[Records for this exercise Boundary: Start]

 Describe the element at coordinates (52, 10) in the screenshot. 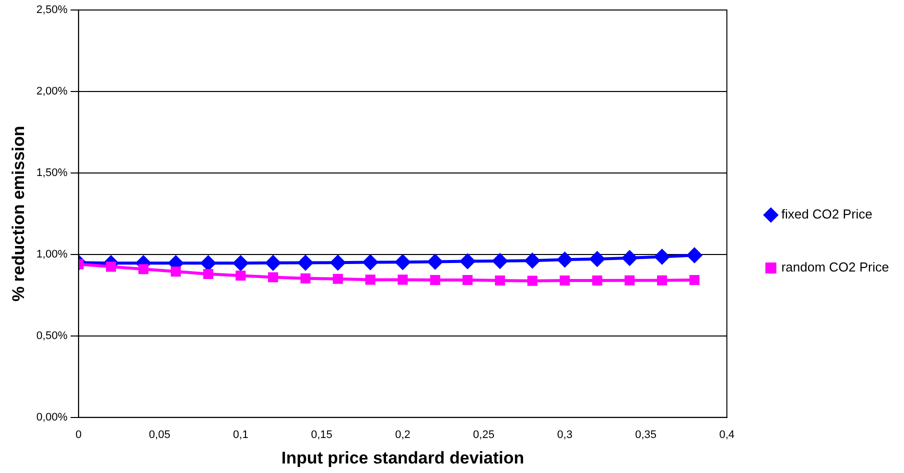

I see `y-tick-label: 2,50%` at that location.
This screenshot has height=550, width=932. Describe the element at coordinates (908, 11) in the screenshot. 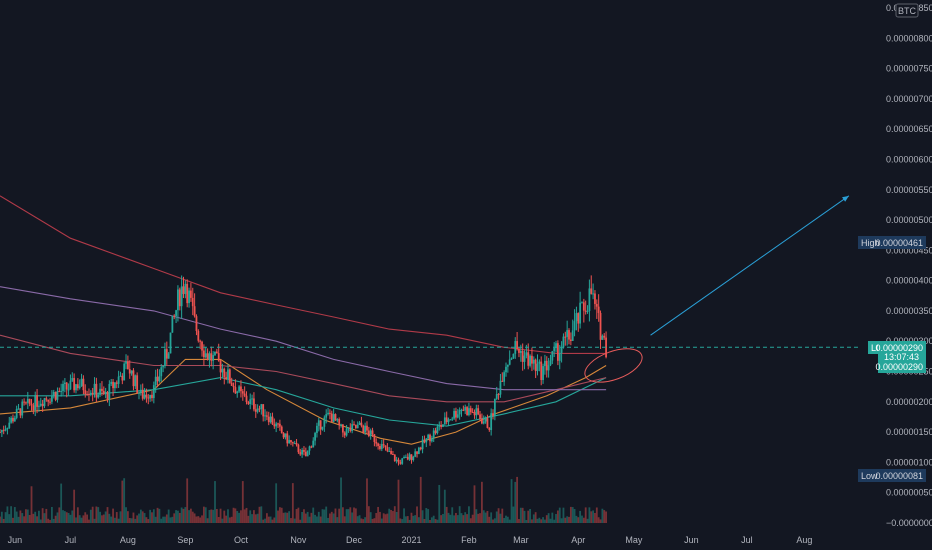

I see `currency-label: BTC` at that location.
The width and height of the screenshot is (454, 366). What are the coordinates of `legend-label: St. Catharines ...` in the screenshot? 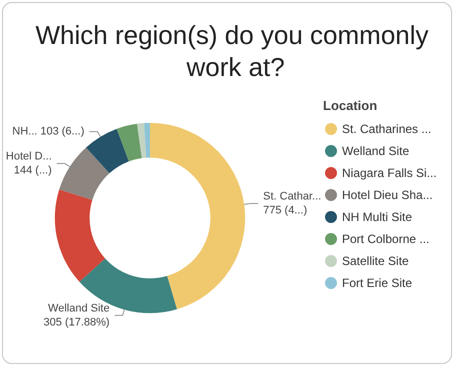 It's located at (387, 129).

[Records for this exercise Boundary: End]
[Records for this exercise Boundary: Start]

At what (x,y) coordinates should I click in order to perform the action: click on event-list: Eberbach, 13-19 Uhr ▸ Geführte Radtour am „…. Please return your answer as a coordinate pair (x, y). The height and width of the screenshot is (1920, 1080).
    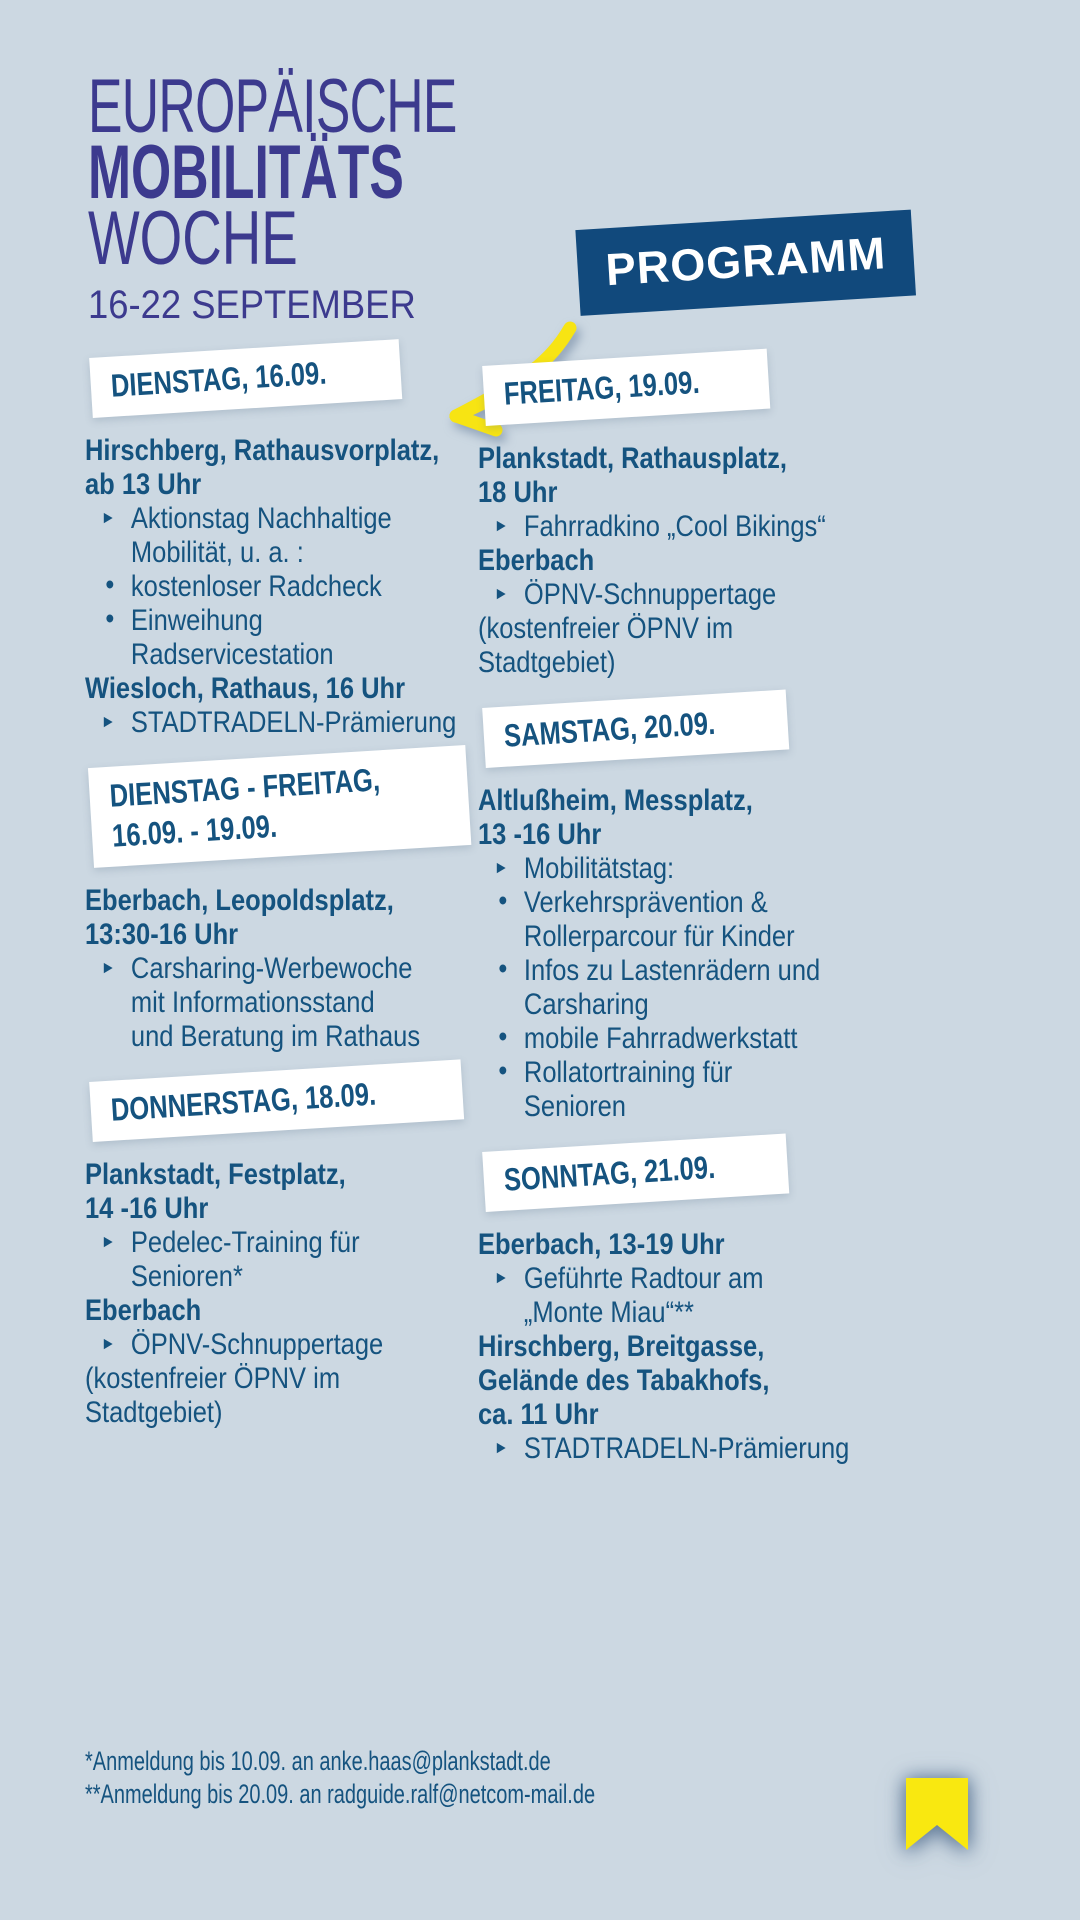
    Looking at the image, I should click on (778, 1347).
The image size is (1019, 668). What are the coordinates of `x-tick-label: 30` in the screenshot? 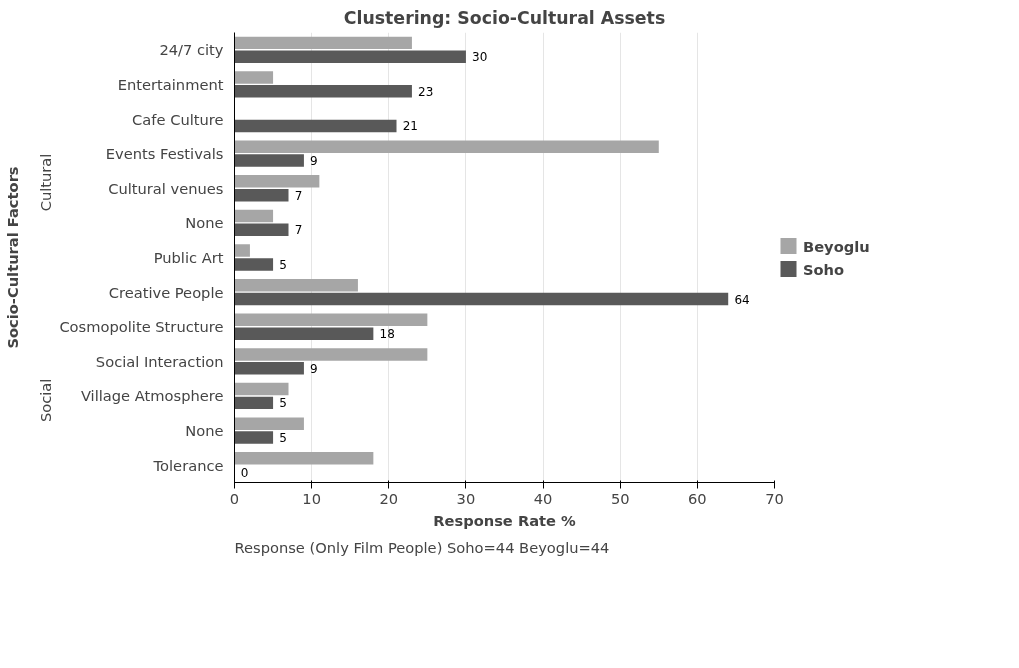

[Records for this exercise Boundary: End]

*Work to be completed*: In the stretch from the line containing "At what (x,y)" through the line containing "The image size", replace "screenshot" with "capture" and give those lines back with nothing else changed. Leave out the pictures.

*Exercise response*:
At what (x,y) coordinates should I click in order to perform the action: click on event-list: Eberbach, 13-19 Uhr ▸ Geführte Radtour am „…. Please return your answer as a coordinate pair (x, y). The height and width of the capture is (1920, 1080).
    Looking at the image, I should click on (778, 1347).
The image size is (1019, 668). What are the coordinates of `x-tick-label: 30` in the capture? 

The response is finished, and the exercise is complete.